I’ve been composing on a computer since 1986, when IBM came out with its first laptop. From 1981 I was using a dedicated word-processor for second and third drafts, but I was composing with a pencil on legal pad. (Many legal pads.) As soon as there was a computer I could take out in the yard and work as I had with pencil and paper, I switched to computer first drafts.
I’m obviously not a technophobe, let alone a Luddite; but neither do I find anything magical to technology. Some of the stories that I wrote longhand and typed on a portable I bought in Nam (electric but with a manual carriage return; very cheap) are still in print after thirty years.
Since 1987 I’ve used Word for DOS on increasingly old computers. That changed in March of 2001, when my last DOS machine died in mid-project and I converted to Word for Windows (which, for a professional writer as opposed to a desktop publisher, is significantly less useful than the old system). I’m now working on sub-notebooks with Pentium 90 CPUs. I’ve killed one of them and will doubtless kill the rest, as I’ve killed literally dozens of computers in the past; and will replace with something else obsolete but more than adequate for my purposes.

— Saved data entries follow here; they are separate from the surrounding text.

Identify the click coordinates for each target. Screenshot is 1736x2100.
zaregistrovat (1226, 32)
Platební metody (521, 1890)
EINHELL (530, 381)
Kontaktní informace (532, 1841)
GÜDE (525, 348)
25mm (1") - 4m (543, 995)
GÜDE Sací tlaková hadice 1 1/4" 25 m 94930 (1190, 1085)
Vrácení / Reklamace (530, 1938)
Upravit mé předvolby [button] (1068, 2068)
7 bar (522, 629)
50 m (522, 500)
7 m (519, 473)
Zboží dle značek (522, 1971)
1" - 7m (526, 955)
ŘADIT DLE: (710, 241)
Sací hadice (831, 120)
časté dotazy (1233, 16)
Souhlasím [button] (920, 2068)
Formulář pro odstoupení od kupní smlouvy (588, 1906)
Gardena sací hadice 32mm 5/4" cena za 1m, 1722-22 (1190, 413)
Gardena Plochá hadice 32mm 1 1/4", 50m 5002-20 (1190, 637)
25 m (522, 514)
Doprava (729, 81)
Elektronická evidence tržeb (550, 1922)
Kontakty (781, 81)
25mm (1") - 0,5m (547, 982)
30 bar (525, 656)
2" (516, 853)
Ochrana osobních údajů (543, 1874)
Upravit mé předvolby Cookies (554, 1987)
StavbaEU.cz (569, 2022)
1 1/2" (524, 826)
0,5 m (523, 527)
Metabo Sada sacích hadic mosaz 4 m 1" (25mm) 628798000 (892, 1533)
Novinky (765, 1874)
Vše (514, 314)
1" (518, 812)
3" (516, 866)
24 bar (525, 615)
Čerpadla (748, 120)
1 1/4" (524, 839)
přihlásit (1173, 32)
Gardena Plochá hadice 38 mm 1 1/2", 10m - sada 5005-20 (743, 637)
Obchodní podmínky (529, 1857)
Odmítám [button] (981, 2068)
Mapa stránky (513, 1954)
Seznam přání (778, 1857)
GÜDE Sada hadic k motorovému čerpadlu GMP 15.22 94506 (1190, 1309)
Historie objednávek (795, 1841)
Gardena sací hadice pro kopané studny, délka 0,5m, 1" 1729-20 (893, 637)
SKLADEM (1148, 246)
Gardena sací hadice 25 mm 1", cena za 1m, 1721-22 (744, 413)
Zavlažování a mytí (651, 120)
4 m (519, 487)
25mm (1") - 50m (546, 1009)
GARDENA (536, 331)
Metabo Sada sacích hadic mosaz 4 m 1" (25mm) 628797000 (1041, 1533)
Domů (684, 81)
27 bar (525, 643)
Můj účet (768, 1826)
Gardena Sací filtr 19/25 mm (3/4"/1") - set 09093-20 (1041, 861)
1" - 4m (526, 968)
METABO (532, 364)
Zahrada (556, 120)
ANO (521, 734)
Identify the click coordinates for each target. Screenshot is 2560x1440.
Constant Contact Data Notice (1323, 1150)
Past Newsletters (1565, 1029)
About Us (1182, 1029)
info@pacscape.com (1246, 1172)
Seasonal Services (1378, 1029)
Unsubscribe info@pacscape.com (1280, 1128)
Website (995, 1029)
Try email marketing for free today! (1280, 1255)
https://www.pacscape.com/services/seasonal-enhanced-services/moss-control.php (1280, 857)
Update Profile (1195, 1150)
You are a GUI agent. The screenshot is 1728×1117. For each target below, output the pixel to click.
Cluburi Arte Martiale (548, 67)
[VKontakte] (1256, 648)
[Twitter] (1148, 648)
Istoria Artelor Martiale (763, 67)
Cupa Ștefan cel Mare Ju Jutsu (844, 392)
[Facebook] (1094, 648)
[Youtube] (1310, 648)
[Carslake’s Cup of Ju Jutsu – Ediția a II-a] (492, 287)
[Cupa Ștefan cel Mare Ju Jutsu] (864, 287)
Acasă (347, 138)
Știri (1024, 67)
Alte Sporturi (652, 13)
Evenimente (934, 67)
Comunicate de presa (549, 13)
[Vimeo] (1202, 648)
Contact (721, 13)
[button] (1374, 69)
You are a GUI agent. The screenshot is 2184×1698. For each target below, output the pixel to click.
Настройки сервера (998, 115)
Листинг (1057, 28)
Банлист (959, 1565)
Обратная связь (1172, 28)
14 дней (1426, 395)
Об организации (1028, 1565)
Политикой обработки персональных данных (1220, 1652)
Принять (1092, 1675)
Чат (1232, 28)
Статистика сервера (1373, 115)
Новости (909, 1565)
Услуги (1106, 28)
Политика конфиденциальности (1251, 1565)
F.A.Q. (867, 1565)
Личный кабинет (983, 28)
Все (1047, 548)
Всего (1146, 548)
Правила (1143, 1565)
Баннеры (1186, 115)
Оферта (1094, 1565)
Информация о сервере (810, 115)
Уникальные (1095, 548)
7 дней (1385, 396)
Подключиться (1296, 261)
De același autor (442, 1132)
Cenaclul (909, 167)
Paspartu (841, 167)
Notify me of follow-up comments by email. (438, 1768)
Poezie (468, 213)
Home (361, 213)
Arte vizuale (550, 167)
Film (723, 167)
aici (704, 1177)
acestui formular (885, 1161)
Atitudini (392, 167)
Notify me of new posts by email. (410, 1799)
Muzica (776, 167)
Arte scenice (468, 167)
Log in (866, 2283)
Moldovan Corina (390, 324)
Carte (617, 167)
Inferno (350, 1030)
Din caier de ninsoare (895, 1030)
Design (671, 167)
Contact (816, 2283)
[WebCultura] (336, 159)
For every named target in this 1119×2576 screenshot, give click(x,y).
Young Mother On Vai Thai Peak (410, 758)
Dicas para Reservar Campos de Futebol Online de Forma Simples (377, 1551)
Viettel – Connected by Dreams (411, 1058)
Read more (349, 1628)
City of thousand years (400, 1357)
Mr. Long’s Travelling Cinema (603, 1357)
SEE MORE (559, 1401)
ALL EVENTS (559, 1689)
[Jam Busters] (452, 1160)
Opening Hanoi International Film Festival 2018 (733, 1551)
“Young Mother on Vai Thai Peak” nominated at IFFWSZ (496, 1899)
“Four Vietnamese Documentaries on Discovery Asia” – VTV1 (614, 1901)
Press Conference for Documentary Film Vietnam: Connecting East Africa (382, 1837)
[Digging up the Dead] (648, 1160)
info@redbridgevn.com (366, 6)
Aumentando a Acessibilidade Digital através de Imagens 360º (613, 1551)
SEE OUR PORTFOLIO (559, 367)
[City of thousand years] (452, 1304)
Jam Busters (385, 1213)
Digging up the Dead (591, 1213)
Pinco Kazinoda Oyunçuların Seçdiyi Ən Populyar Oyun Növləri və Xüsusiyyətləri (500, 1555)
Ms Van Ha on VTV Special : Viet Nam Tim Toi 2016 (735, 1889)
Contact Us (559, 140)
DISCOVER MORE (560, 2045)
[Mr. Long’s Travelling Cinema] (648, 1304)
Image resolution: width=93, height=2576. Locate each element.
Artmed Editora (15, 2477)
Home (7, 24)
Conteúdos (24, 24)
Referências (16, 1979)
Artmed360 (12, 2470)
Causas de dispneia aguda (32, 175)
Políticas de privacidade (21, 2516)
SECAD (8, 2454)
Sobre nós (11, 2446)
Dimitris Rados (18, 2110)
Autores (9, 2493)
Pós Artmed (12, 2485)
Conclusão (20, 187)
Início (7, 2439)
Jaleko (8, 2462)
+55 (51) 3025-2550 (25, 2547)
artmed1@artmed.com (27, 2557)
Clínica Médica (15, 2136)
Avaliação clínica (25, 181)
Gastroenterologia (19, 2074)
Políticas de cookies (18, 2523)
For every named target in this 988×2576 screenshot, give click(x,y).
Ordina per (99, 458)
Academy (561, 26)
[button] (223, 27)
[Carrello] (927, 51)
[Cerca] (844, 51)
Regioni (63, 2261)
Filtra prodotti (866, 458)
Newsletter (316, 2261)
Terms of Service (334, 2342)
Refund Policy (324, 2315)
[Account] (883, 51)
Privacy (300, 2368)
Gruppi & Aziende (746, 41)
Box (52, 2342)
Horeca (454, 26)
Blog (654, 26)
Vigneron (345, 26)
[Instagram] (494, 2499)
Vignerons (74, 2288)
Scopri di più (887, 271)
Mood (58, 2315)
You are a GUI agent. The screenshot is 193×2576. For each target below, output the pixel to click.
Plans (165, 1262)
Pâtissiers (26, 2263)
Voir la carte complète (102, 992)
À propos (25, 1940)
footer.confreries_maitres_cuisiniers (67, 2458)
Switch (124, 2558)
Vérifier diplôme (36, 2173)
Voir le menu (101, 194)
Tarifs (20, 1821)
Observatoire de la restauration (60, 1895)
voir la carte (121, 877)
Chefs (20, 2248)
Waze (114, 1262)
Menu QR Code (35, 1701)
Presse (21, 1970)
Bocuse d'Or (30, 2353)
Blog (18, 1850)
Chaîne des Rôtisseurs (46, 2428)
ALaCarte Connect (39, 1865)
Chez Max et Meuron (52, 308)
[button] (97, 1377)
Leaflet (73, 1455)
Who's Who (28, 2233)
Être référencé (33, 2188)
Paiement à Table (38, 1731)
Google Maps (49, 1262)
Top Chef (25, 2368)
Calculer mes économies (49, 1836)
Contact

After a stretch of working with small Pentium90 Toshibas (I basically wore three of them out), I’ve been buying new, basic Compaq/HPs. They’d don’t have bells and whistles–I do word processing, period–and while they’re not quite as small as the Toshibas they replaced, they’re easy to carry. (I don’t care about weight, but size is a problem while travelling.) By being careful and using an external fan when the temperature is over 80o F, I’ve gotten good service till they wear out (as opposed to breaking in startling fashions).